→ EXTRACT TO READ
*****

# who golfs out there?



## outdoorsman3 (Nov 15, 2010)

I play golf! I play in illinois, my best is a 5 over, after 18. so.. a 77.


----------



## hunter14 (Oct 14, 2009)

Yep, I play from the blues, but might start playing from the tips... My best round is an 81 on a par 72... Think i can make the tour? :wink: haha


----------



## NEhunter22 (Jan 17, 2011)

i golf but just for fun haha and i dont know my best score


----------



## $$$ (Jun 20, 2011)

NEhunter22 said:


> i golf but just for fun haha and i dont know my best score


x2.


----------



## sundy37 (Jul 20, 2011)

I golf a lot. In fact I have a golf tourney this Thursday


----------



## accboy (Apr 24, 2011)

this is a hunting site you freaks. lol. i love golf and i will spank you all.. :wink:


----------



## HardCoreOutdoor (Jul 8, 2011)

I golf!
Lettered my freshman year. 
I have shot a 77, that's my best. 
Par 72 course.


----------



## .22outdoorsmen (Jul 6, 2010)

I used to golf but just no time for it anymore...


----------



## aaron12321 (Jul 15, 2021)

My best is 76.


----------



## Belena (Dec 17, 2020)

Play in a league. I'm a 6 handicap


----------



## MidwayJ1032! (Mar 25, 2020)

*****

→ EXTRACTED MATERIAL

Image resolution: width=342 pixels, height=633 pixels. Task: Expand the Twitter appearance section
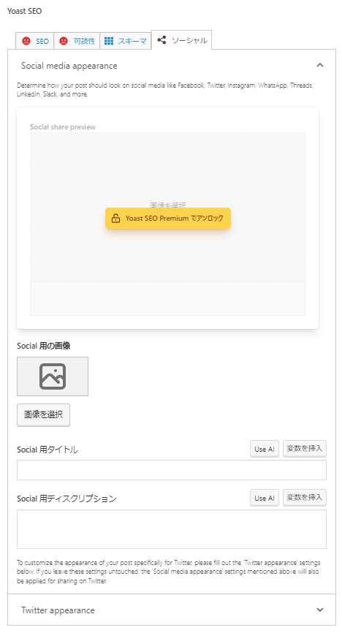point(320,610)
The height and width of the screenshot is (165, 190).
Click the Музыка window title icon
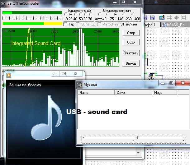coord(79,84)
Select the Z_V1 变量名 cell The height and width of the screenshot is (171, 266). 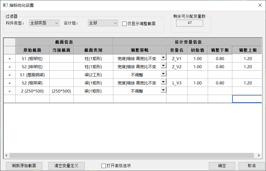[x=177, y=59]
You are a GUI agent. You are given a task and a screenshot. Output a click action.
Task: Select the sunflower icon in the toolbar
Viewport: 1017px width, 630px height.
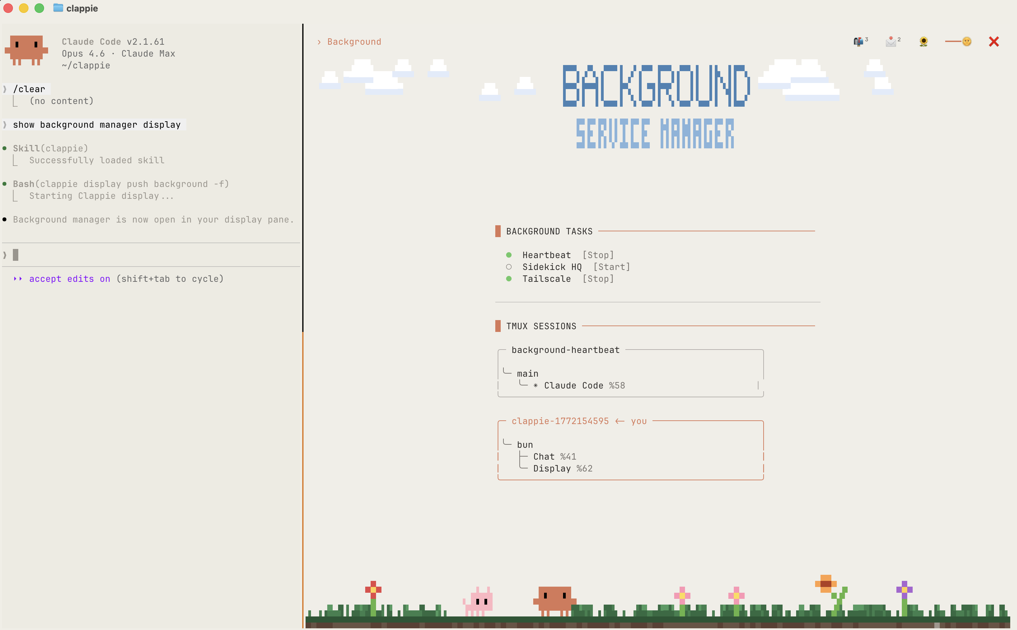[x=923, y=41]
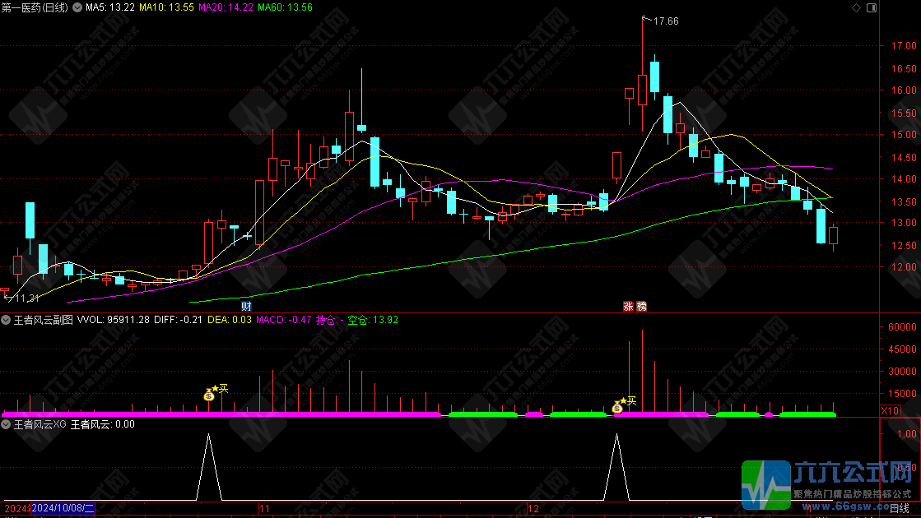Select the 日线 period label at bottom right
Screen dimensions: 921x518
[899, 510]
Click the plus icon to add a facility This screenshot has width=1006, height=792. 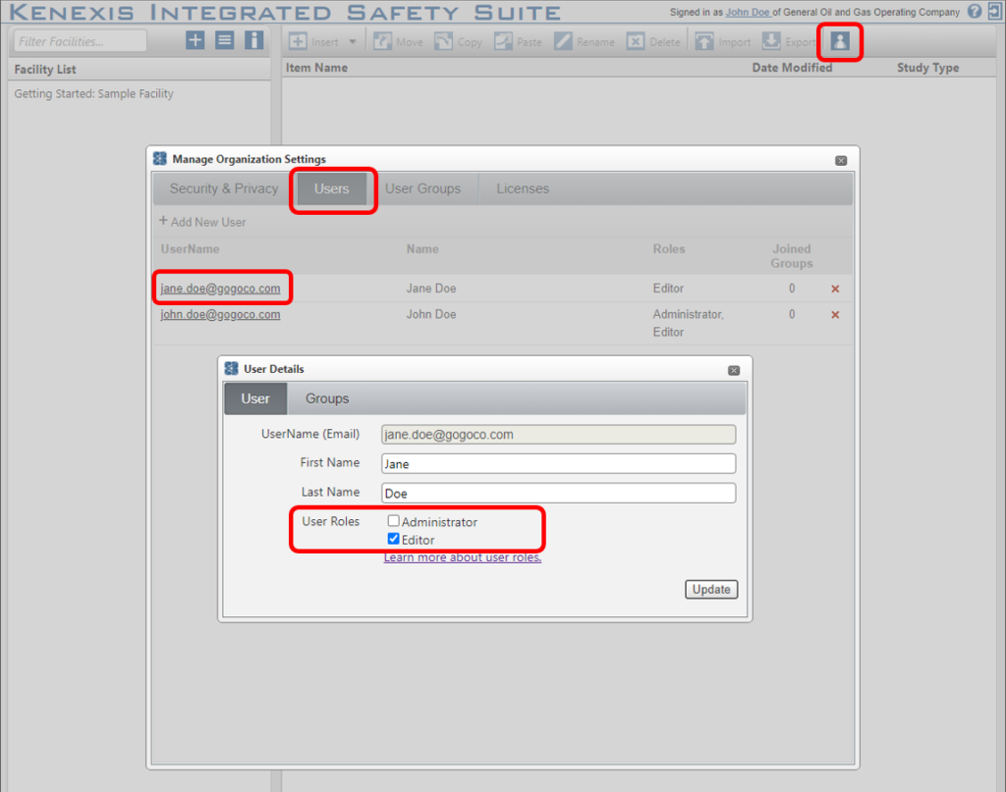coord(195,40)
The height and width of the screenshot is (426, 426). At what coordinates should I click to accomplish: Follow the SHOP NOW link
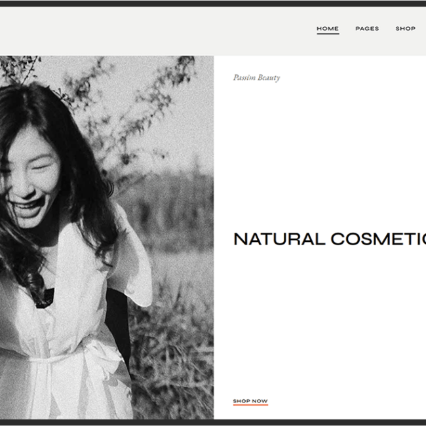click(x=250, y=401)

*****

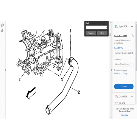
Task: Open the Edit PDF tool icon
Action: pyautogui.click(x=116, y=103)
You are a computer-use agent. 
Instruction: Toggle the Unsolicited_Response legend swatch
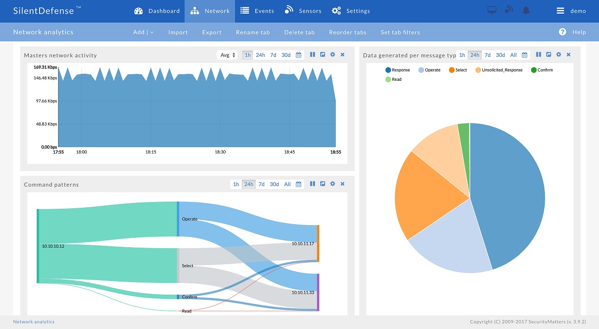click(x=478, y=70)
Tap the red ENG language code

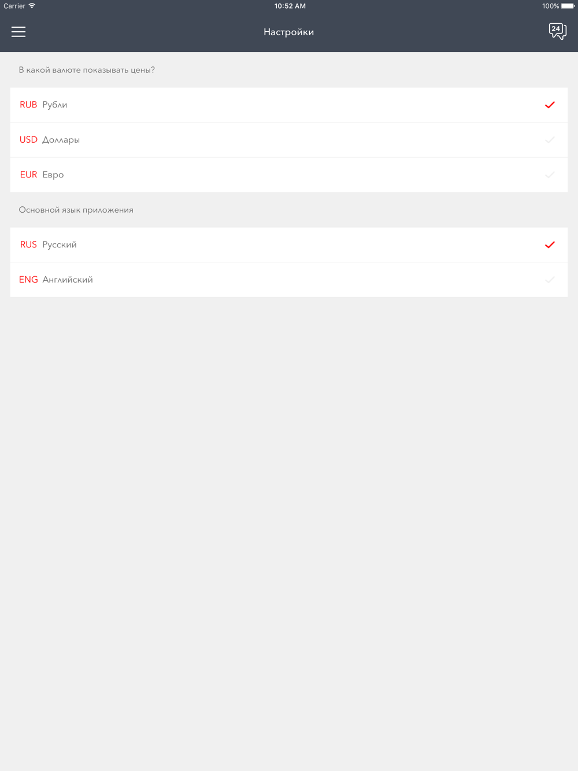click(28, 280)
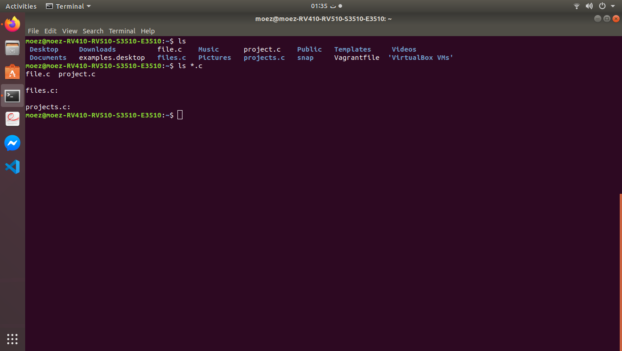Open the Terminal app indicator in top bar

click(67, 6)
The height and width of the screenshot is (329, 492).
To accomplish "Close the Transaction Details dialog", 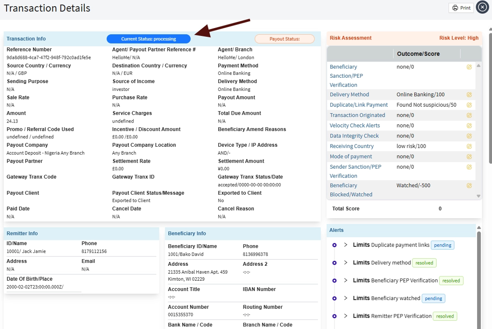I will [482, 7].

*****

→ TASKS TO COMPLETE
**A)** Retype the golf thread, beginning at the words "## accboy (Apr" and stopping after "that's my best.".
**B)** In the golf thread, what handicap does Belena report?
**C)** Carry on the golf thread from where it stops.
The lines have nothing to do with the golf thread.

→ FINAL ANSWERS
**A)**
## accboy (Apr 24, 2011)

this is a hunting site you freaks. lol. i love golf and i will spank you all.. :wink:


----------



## HardCoreOutdoor (Jul 8, 2011)

I golf!
Lettered my freshman year. 
I have shot a 77, that's my best.

**B)** A 6 handicap.

**C)**
I golfed a lot before kids and when they were young. When I lived in the Quad Cities I golfed several times a week around there and Galena. If you haven’t had a chance, play at Galena (Idk how far for you), it’s a beautiful area. 
I started coached my oldest travel softball when she was about 10 until she went to collage and that took up every extra minute of life, but I loved it and if I could make a living at it I would.
The last two years I got back into archery and a little back into golf, but I can’t seem to go more than a few months without hurting my back. Just now shooting my bow again after almost 4 weeks off because I hurt my back golfing. So the clubs are put away until at least next spring.

LOL not kidding....just got a text asking to play in a best ball!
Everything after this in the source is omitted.